Contract disputes are the lifeblood of UK construction litigation. From payment delays to scope disagreements, they arise in nearly every major project. Yet the legal mechanisms used to resolve them—adjudication and arbitration—are under pressure to deliver faster, more defensible outcomes.
Statutory adjudication, introduced by the Housing Grants, Construction and Regeneration Act 1996, remains the dominant forum. It’s fast, interim-binding, and widely used. But its 28-day timeline often forces legal teams to triage thousands of documents under immense pressure.
Meanwhile, the Arbitration Act 2025 is revitalising arbitration with reforms aimed at proportionality, digital disclosure, and procedural flexibility. For disputes requiring finality or technical depth, arbitration is regaining ground.

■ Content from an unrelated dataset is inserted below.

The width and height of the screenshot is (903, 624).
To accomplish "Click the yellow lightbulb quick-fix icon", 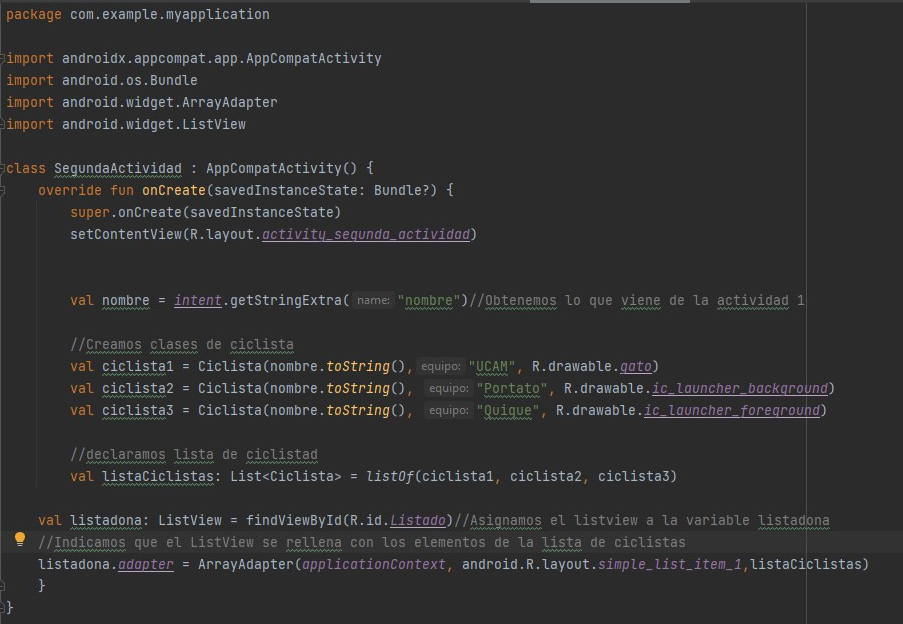I will point(19,540).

In both forums, the complexity of construction contracts—and the data they generate—has outpaced traditional review methods.
Contract Complexity: A Strategic Challenge
Modern construction projects are multi-party ecosystems. A single dispute may involve:
- A developer, main contractor, and multiple subcontractors
- Collateral warranties, novation agreements, and bespoke amendments
- Conflicting obligations across JCT, NEC, or FIDIC frameworks
In Van Oord UK Ltd v Dragados UK Ltd [2023] EWHC 155 (TCC), the High Court examined overlapping payment obligations and delay claims across multiple contracts. The case highlighted how fragmented documentation and inconsistent clause interpretation can derail even well-prepared adjudications.

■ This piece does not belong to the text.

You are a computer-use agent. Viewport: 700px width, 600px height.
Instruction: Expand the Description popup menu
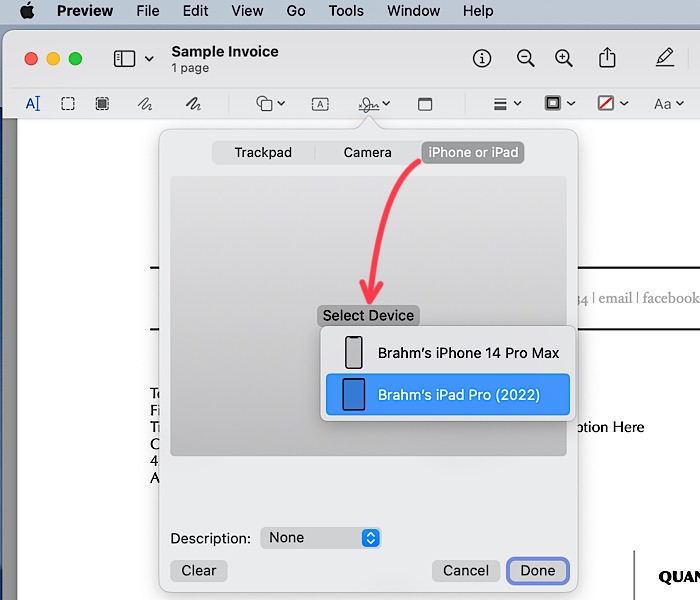click(x=320, y=538)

Legal teams must now manage not just the law—but the architecture of the contracts themselves. This is especially true in construction contract disputes UK, where adjudication timelines and multi-party obligations demand precision.

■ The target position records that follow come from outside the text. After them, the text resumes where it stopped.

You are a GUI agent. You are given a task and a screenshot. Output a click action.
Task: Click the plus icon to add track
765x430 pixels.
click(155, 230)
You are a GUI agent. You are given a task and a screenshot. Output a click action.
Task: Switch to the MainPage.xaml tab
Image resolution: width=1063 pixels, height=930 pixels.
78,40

AI for Clause Extraction and Contract Analysis
Artificial intelligence is transforming how legal teams approach construction disputes. NLP-powered tools can:
- Extract and compare clauses across main contracts and subcontracts
- Flag inconsistencies in payment terms, delay mechanisms, and termination rights
- Identify missing or non-standard provisions that increase risk
This is especially valuable in adjudications, where referral notices must be tightly argued and supported by precise contractual language. AI enables faster clause mapping, stronger legal arguments, and better early case assessment.
Managed Review for Adjudication Timelines
Adjudication’s 28-day clock is unforgiving. Legal teams must identify relevant documents—payment applications, site instructions, delay notices—within days. Managed review services, powered by AI, offer:
- Prioritised document sets based on relevance and custodianship
- Consistent coding for privilege, responsiveness, and contractual linkage
- Audit trails that support enforcement or follow-on litigation
In Sudlows Ltd v Global Switch Estates Ltd [2023] EWCA Civ 813, the Court of Appeal reinforced the importance of procedural fairness in adjudication enforcement. A defensible review process is no longer a luxury—it’s a necessity.
Strategic Implications for Legal Leaders
General counsel and heads of litigation in the construction sector must now treat eDiscovery as a strategic asset. This means:
- Embedding AI into contract lifecycle management and dispute workflows
- Partnering with review providers who understand construction-specific terminology and adjudication dynamics
- Preparing for a future where digital defensibility is as important as legal merit
The Arbitration Act 2025 and the continued dominance of adjudication signal a dual-track future for adjudication vs arbitration in construction. Legal teams equipped with modern review capabilities will be better positioned to respond quickly, argue persuasively, and protect commercial interests using AI contract analysis tools.